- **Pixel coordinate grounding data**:
::::::::
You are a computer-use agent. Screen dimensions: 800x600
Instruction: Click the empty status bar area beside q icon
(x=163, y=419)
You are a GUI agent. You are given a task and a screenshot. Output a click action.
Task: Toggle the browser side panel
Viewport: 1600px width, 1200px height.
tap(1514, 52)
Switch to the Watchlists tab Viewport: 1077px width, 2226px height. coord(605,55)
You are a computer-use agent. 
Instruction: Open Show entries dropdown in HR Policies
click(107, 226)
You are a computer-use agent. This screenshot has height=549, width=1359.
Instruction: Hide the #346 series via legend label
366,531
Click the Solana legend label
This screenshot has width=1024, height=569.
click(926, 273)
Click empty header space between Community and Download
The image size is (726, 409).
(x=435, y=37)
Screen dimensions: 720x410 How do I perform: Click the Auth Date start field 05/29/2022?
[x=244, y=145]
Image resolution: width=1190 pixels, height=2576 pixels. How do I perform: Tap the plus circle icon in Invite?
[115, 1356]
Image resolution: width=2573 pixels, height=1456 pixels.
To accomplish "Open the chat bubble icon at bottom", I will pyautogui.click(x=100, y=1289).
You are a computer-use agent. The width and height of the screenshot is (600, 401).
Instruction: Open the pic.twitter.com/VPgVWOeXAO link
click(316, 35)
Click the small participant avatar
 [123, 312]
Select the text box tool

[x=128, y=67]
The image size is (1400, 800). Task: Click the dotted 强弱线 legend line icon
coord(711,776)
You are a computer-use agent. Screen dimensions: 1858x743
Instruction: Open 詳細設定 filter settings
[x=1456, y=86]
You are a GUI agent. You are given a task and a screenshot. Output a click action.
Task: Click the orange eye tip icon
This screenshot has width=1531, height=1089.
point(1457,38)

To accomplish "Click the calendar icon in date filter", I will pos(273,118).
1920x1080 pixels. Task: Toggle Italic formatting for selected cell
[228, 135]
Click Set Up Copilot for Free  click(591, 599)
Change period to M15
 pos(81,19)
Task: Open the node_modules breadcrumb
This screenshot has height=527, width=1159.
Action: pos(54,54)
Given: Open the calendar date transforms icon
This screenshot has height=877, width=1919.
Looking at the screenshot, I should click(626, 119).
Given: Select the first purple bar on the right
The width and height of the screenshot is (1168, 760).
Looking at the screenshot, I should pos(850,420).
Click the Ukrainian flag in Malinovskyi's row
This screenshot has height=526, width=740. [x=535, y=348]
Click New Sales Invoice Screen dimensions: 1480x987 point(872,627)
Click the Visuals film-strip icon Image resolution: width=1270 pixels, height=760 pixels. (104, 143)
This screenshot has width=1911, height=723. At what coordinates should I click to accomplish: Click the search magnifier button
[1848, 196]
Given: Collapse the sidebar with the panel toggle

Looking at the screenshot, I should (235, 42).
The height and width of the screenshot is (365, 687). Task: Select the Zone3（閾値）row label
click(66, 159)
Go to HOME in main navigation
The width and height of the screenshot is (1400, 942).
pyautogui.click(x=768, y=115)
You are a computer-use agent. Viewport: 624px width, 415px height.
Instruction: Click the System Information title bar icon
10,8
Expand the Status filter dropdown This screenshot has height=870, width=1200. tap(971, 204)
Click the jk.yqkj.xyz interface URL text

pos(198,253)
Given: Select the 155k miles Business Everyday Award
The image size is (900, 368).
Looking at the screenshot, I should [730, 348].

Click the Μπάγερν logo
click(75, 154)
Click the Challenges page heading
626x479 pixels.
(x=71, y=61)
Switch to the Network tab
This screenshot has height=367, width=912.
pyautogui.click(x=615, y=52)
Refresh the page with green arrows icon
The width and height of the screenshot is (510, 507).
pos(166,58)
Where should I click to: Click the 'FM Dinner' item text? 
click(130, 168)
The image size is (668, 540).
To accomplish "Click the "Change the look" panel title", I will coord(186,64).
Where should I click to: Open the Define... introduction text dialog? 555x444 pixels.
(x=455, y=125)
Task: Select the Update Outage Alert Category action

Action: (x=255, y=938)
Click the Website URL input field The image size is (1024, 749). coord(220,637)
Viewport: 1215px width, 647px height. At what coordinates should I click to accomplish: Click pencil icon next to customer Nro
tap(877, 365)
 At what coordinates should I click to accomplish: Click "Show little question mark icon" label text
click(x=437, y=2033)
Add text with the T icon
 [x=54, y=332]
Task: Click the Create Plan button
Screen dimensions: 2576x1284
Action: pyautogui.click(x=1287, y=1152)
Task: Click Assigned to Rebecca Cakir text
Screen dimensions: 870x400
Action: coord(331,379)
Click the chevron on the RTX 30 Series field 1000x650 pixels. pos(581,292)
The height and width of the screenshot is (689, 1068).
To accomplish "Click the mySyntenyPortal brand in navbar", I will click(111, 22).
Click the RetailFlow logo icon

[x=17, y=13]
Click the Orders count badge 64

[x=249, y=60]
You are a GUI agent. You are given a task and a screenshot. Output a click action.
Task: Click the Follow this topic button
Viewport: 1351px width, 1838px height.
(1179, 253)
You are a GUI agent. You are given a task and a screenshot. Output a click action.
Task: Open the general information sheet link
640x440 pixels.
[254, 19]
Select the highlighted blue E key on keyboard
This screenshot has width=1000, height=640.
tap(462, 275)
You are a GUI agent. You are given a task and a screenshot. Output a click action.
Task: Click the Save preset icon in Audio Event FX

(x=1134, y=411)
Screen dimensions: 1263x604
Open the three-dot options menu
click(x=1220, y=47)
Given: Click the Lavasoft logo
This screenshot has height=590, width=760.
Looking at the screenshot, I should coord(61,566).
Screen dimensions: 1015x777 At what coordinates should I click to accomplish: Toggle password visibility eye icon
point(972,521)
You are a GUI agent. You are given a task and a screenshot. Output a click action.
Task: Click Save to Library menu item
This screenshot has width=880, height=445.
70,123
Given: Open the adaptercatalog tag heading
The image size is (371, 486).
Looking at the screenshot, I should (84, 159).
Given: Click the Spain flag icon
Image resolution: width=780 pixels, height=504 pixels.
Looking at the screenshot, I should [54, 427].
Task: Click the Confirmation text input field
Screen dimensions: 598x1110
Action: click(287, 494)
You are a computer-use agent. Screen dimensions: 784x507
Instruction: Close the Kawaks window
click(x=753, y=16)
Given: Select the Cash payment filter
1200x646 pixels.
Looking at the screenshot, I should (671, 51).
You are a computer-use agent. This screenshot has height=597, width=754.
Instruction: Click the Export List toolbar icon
::::::::
- **What to produce**:
What goes in the answer is the run of lines from the one holding "This screenshot has height=590, width=760." to the end of the entries, reproduced exactly and with nothing else.

- **Task solution**:
This screenshot has height=590, width=760.
Looking at the screenshot, I should coord(61,566).
Screen dimensions: 1015x777 At what coordinates should I click to accomplish: Toggle password visibility eye icon
point(972,521)
You are a GUI agent. You are given a task and a screenshot. Output a click action.
Task: Click Save to Library menu item
This screenshot has width=880, height=445.
70,123
Given: Open the adaptercatalog tag heading
The image size is (371, 486).
Looking at the screenshot, I should (84, 159).
Given: Click the Spain flag icon
Image resolution: width=780 pixels, height=504 pixels.
Looking at the screenshot, I should [54, 427].
Task: Click the Confirmation text input field
Screen dimensions: 598x1110
Action: click(287, 494)
You are a computer-use agent. Screen dimensions: 784x507
Instruction: Close the Kawaks window
click(x=753, y=16)
Given: Select the Cash payment filter
1200x646 pixels.
Looking at the screenshot, I should (671, 51).
You are a computer-use agent. This screenshot has height=597, width=754.
Instruction: Click the Export List toolbar icon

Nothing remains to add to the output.